PseudoUridine phosphoramidite for RNA synthesis
Phosphoramidites serve as building blocks in the chemical synthesis of oligonucleotides. In general, both DNA or RNA oligonucleotides are commonly synthesized by phosphoramidites through 3′→5′ direction. PseudoUridine phosphoramidite can help introduce pseudoUridine into RNA oligonucleotide. The usefulness of the PseudoUridine phosphoramidite allows for efficient and reliable syntheses of RNAs containing single or multiple PseudoUridine modifications. PseudoUridine modifications exhibit a range of effects on RNA stability and structure, depending on their locations. The biochemical roles of PseudoUridine have been found to affect the translation in tRNA and rRNA and the function of snRNA in splicing, and the PseudoUridine modified mRNA exhibit promising therapeutic potentials for gene replacement and vaccination.
For RNA synthesis, the 2′-hydroxyl group of ribose in RNA phosphoramidites needs to be retained throughout the entire procedures of the RNA oligonucleotides synthesis and removed completely after the RNA synthesis. Tert-butyldimethylsilyl (TBS) is the most commonly used protection group for 2′-hydroxyl group of ribose. Due to the synthesis of RNA involved phosphoramidite is carried out via 3′→5′ direction, the 5’-hydroxyl group in ribose of pseudoUridine phosphoramidite needs to be protected and 4,4′-dimethoxytriphenylmethyl (DMT) is generally used as a protecting group. It has also been reported in the literature that the use of benzhydryloxy-bis(trimethylsilyloxy)silyl group (BzH) as protecting group for 5’-hydroxyl of pseudoUridine, followed by reaction with methyl tetraisopropylphosphorodiamidite to obtain pseudoUridine phosphoramidite.

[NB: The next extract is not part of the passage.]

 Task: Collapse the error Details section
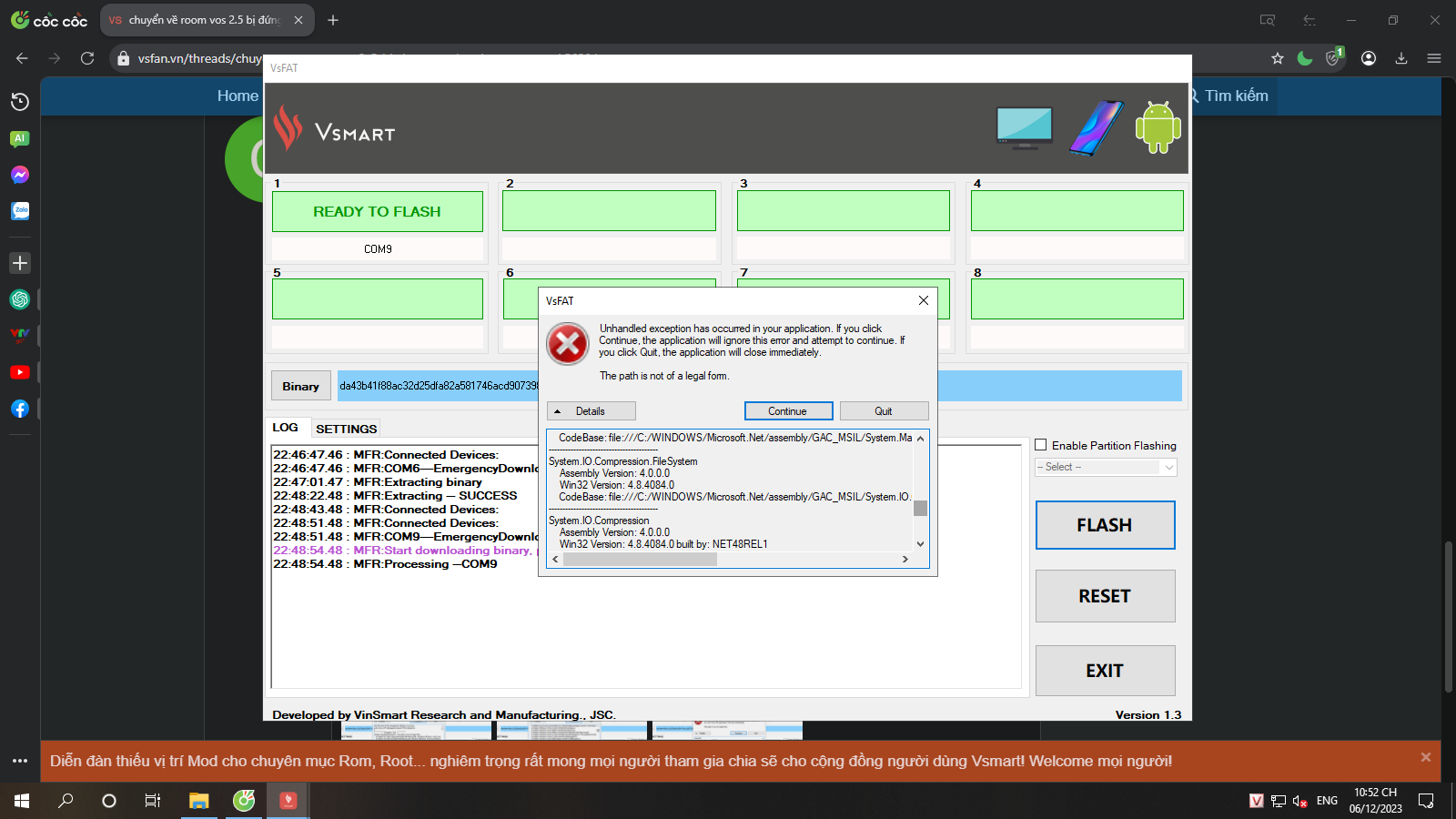(x=591, y=411)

However, there are some limitations for RNA synthesis involving phosphoramidites such as pseudoUridine phosphoramidite that TBS group is not completely stable under the basic conditions, and loss of the TBS group can lead to phosphodiester chain cleavage and 3′- to 2′-phosphate migration. In addition, RNA phosphoramidites need to be handled carefully to avoid degradation by exposure to RNase enzymes. Because RNases are ubiquitous, sterile conditions are necessary when handling RNA.
The 2'-deoxy-pseudoUridine-3'-phosphoramidite belong to DNA phsphoramidites is used for the synthesis of DNA oligonucleotides. Hydroxy group on the 2’-position of pseudoUridine-3'-phosphoramidite is removed to produce the building block of oligodeoxynucleotides. It has been shown that oligodeoxynucleotides containing pseudoUridine can inhibit uracil-DNA glycosylase reaction. Furthermore, 2'-deoxy-pseudoUridine-3'-phosphoramidites support the incorporation of pseudoUridine derivatives into triplex forming oligodeoxynucleotides (TFOs). TFOs, also known as triple-stranded DNA, have an effect on preventing gene transcription. A study reported that the introduction of modified nucleosides such as pseudoUridine derivatives into TFOs can improve the stabilization of triple-stranded DNA.